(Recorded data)
[Start of Attachment]

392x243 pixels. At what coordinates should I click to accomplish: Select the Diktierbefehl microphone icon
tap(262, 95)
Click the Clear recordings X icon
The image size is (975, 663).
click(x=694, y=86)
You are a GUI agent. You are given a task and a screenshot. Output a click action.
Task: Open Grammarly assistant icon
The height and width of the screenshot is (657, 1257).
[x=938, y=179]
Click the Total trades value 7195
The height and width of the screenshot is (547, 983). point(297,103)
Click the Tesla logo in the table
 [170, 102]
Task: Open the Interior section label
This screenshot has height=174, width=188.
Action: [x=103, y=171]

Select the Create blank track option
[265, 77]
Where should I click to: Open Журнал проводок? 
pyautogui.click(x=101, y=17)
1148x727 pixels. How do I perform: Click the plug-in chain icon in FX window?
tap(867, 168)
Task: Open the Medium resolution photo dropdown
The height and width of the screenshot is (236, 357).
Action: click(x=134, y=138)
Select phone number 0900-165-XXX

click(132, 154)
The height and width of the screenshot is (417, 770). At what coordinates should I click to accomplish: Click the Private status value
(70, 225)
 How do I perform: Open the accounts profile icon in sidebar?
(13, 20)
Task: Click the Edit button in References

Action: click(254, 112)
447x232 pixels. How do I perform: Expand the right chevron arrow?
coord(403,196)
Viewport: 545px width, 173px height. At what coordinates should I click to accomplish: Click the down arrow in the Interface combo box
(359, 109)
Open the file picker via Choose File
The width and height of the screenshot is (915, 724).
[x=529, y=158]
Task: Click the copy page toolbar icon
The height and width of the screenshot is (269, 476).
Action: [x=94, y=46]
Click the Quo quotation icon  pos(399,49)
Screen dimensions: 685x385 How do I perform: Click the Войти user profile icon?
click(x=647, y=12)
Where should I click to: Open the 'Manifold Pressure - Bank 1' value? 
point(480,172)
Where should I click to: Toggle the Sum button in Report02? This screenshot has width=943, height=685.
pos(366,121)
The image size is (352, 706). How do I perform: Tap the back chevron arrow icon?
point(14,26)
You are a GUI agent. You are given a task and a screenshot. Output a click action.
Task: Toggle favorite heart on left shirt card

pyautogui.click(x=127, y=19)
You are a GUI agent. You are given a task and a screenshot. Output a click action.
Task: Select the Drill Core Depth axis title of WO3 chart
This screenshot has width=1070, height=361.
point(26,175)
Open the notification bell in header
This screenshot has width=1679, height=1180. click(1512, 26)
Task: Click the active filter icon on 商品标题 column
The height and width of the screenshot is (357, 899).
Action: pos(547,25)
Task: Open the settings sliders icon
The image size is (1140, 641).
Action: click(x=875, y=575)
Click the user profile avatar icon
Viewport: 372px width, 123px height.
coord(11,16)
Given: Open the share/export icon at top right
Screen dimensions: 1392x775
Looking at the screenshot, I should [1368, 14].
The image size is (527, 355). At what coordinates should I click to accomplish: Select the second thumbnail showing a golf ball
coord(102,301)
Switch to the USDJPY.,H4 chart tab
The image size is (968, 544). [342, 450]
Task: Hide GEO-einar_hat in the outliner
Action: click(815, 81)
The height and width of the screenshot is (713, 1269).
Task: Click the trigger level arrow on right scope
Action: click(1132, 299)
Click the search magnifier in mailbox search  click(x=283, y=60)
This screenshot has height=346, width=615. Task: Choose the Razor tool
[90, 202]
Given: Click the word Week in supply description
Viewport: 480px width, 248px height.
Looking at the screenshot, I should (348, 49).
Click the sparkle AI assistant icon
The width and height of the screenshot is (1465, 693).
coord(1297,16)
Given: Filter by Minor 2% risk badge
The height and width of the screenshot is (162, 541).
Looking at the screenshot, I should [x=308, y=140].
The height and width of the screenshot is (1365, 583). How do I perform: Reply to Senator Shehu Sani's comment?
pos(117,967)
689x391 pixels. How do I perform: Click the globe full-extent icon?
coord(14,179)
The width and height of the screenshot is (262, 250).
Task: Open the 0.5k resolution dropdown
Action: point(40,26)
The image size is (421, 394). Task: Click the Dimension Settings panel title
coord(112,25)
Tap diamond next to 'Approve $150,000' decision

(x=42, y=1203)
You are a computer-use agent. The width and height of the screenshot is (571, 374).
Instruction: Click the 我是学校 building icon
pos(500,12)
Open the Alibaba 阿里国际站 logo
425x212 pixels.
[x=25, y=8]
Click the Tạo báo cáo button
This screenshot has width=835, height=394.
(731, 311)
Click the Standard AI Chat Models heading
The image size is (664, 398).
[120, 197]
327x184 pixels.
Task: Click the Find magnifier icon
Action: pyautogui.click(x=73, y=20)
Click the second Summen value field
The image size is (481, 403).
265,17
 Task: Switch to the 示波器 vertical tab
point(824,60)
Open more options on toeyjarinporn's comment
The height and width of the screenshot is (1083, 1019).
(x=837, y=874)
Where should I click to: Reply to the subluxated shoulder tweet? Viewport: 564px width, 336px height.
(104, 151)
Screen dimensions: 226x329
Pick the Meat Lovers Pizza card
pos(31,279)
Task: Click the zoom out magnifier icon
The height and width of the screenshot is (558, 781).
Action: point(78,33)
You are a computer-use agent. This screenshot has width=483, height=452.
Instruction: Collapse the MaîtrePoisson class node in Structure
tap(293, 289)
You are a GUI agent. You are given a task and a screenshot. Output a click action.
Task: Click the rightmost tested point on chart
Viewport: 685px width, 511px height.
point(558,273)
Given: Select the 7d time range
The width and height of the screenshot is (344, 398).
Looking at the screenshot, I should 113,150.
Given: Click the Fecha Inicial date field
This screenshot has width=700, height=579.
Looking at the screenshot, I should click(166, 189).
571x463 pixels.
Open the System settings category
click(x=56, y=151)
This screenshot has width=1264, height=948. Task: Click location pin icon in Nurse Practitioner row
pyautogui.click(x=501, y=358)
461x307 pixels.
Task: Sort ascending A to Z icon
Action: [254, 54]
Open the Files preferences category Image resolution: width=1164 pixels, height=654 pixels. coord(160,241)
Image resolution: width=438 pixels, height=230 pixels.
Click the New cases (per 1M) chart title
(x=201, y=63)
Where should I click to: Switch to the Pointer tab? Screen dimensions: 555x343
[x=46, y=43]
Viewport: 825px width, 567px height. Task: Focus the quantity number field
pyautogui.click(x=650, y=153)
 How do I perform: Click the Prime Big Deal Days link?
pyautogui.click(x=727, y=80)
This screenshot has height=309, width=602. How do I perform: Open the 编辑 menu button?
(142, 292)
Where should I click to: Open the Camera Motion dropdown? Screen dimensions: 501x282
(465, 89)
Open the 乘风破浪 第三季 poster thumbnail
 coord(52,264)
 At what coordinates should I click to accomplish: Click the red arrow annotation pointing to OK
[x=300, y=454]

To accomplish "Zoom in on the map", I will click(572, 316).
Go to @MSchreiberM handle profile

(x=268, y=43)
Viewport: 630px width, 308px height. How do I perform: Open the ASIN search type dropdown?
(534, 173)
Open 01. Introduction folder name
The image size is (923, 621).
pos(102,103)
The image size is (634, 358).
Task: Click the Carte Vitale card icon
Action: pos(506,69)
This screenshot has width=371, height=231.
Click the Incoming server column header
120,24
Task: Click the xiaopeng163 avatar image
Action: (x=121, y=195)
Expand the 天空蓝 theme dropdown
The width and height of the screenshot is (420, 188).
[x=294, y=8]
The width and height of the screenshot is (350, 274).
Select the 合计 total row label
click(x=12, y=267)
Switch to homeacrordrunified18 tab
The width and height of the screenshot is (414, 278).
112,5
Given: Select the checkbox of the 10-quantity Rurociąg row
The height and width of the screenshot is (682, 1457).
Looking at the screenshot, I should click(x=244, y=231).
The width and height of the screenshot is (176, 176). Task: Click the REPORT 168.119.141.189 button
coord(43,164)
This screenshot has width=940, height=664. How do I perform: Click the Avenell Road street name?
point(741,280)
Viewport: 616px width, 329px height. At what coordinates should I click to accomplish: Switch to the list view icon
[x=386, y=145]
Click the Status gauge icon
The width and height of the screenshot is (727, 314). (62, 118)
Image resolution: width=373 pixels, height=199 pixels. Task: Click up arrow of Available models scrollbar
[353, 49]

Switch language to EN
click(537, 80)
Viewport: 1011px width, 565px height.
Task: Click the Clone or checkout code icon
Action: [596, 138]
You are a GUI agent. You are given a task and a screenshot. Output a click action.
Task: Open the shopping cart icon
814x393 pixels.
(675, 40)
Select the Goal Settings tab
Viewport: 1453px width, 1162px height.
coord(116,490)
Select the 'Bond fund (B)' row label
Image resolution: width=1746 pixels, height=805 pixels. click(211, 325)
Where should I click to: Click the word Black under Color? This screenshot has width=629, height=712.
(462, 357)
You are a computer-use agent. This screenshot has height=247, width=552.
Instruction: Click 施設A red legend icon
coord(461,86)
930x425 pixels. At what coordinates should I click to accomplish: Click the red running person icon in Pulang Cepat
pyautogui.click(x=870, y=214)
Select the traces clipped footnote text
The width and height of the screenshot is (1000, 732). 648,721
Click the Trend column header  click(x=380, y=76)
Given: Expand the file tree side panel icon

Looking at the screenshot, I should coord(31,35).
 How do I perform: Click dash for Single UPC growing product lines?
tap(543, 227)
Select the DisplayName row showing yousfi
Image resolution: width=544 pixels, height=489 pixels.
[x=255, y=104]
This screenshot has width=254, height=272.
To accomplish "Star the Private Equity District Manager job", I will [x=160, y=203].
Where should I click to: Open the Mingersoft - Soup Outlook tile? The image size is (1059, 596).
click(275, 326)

[End of Attachment]

Task to complete:
Among the entries above, copy exactly only the lines starting with the one containing "The image size is (1140, 641)." and going through the one containing "Click the search", both ends included.

Written solution:
The image size is (1140, 641).
Action: click(x=875, y=575)
Click the user profile avatar icon
Viewport: 372px width, 123px height.
coord(11,16)
Given: Open the share/export icon at top right
Screen dimensions: 1392x775
Looking at the screenshot, I should [1368, 14].
The image size is (527, 355). At what coordinates should I click to accomplish: Select the second thumbnail showing a golf ball
coord(102,301)
Switch to the USDJPY.,H4 chart tab
The image size is (968, 544). [342, 450]
Task: Hide GEO-einar_hat in the outliner
Action: click(815, 81)
The height and width of the screenshot is (713, 1269).
Task: Click the trigger level arrow on right scope
Action: click(1132, 299)
Click the search magnifier in mailbox search  click(x=283, y=60)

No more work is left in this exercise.